To rise you need at least 1 g to overcome the Earth's gravitation. But
the _relative_ acceleration doesn't decide whether you'll escape.

Can we propel rocket or any body in upward direction with 'constant
velocity', say just 5 centimeter per second?

Possible but inefficient, and to achieve orbit you need 7 Km/sec. To
escape you need a positive velocity away from the Earth "at infinity".

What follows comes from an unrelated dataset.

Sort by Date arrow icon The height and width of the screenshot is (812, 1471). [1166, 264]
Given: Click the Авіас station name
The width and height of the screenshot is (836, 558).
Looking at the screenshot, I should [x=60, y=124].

Escape velocity is defined as the velocity required at any given
position to satisfy the inertial equations of motion and achieve
arbitrarily large separation at finite velocity. Of course it is
possible to reach "infinity" at 5 cm/sec, but to do that you need to
maintain this 5 cm/sec all the way out to the radius where the escape
velocity _there_ is 5 cm/sec or less.

One way to define escape velocity is positive total energy:

v^2/2 - GM/r > 0

hence

v > SQRT( 2GM/r )

--
ciao,
Bruce

drift wave turbulence: http://www.rzg.mpg.de/~bds/

.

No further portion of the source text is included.